Fue el agente Jordan, del Servicio Secreto, quien hizo una afirmación para todos. En un mapa de la zona trazó una serie de líneas que representaban las posibles direcciones por las que había atravesado el auto que llevaba a Juanita y a Estela. Después, en el principio de las líneas, trazó un círculo.
—Aquí —señaló con el dedo—. Aquí, en algún punto.
En el silencio siguiente Wainwright oyó el ruido del estómago de Jordan, como siempre que le había visto. Wainwright se preguntó cómo era posible que Jordan aceptara tareas en las que tenía que permanecer escondido y en silencio. ¿O acaso su ruidoso estómago le excluía de esa clase de trabajos?
—Esta zona —señaló Dalrymple— es de lo menos cinco millas cuadradas.

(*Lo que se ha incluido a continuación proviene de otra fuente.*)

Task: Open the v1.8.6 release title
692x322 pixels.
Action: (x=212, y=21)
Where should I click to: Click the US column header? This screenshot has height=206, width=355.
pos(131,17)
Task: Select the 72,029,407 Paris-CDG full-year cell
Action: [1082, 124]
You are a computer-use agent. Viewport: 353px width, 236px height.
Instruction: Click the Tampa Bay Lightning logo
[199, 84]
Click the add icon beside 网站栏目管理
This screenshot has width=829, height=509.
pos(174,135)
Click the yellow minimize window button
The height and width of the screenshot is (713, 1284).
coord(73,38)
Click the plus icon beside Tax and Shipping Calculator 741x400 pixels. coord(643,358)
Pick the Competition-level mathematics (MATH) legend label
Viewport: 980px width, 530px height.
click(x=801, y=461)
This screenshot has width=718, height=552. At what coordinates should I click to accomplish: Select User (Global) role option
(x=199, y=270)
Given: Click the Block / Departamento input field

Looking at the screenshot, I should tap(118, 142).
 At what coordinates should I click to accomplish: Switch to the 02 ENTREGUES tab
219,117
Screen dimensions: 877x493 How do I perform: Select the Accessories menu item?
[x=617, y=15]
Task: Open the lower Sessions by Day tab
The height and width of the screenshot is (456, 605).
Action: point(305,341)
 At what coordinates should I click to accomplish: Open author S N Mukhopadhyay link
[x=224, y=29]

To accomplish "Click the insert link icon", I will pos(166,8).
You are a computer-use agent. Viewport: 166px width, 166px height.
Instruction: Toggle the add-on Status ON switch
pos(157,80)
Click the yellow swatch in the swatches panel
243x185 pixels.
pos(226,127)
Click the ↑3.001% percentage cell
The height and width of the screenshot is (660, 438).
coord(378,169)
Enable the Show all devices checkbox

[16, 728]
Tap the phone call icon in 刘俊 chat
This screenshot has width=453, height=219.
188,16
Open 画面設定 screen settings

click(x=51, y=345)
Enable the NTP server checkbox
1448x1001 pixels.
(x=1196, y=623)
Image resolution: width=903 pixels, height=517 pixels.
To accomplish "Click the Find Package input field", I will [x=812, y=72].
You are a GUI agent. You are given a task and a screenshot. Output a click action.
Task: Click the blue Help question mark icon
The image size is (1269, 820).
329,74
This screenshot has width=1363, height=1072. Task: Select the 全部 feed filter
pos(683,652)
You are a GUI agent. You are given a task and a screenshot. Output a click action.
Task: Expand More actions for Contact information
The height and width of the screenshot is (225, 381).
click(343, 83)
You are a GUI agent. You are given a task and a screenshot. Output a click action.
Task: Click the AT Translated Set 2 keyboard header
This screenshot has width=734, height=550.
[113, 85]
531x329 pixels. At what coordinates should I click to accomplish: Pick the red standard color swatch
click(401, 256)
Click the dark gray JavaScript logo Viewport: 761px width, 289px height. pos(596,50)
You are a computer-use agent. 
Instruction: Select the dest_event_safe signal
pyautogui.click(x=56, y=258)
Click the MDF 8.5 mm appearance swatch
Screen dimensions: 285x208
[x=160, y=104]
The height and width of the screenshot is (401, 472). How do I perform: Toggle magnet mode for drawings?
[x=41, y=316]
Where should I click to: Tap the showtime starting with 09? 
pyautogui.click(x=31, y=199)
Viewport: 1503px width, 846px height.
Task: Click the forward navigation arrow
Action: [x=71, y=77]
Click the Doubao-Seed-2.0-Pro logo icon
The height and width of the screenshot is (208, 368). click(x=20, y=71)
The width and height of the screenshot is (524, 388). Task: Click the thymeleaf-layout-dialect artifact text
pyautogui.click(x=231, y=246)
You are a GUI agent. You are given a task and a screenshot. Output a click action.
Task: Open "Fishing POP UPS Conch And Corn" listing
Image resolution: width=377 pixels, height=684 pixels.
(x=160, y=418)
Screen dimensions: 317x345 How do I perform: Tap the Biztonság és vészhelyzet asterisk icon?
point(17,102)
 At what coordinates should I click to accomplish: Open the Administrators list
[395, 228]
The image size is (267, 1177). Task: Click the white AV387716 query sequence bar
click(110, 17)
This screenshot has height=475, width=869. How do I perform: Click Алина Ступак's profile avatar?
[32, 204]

—Entonces investiguémosla —contestó Jordan—. En grupos, en autos. Nuestra organización y la de ustedes, y pediremos también ayuda a la policía municipal.
El teniente Fazackerly, que se les había unido, preguntó:
—¿Y qué es lo que debemos buscar, señores?
—Si quiere que le diga la verdad —dijo Jordan—, maldito si lo sé.
Juanita viajaba en un coche del FBI con Innes y Wainwright. Wainwright conducía, dejando a Innes en libertad para manejar dos radios, una unidad portátil, de las cinco suministradas por el FBI, que podía comunicarse directamente con los otros autos, y un transmisor regular enlazado directamente con el Cuartel General del FBI.
Antes, bajo la dirección del comisario de policía de la ciudad, habían localizado el área y cinco coches la cruzaban ahora. Dos eran del FBI, uno del Servicio Secreto, y dos de la policía municipal. El personal se había dividido. Jordan y Dalrymple viajaban cada uno con un detective de la policía, y daban detalles a los recién llegados a medida que avanzaban. Si era necesario, otras patrullas de la policía municipal vendrían en su ayuda.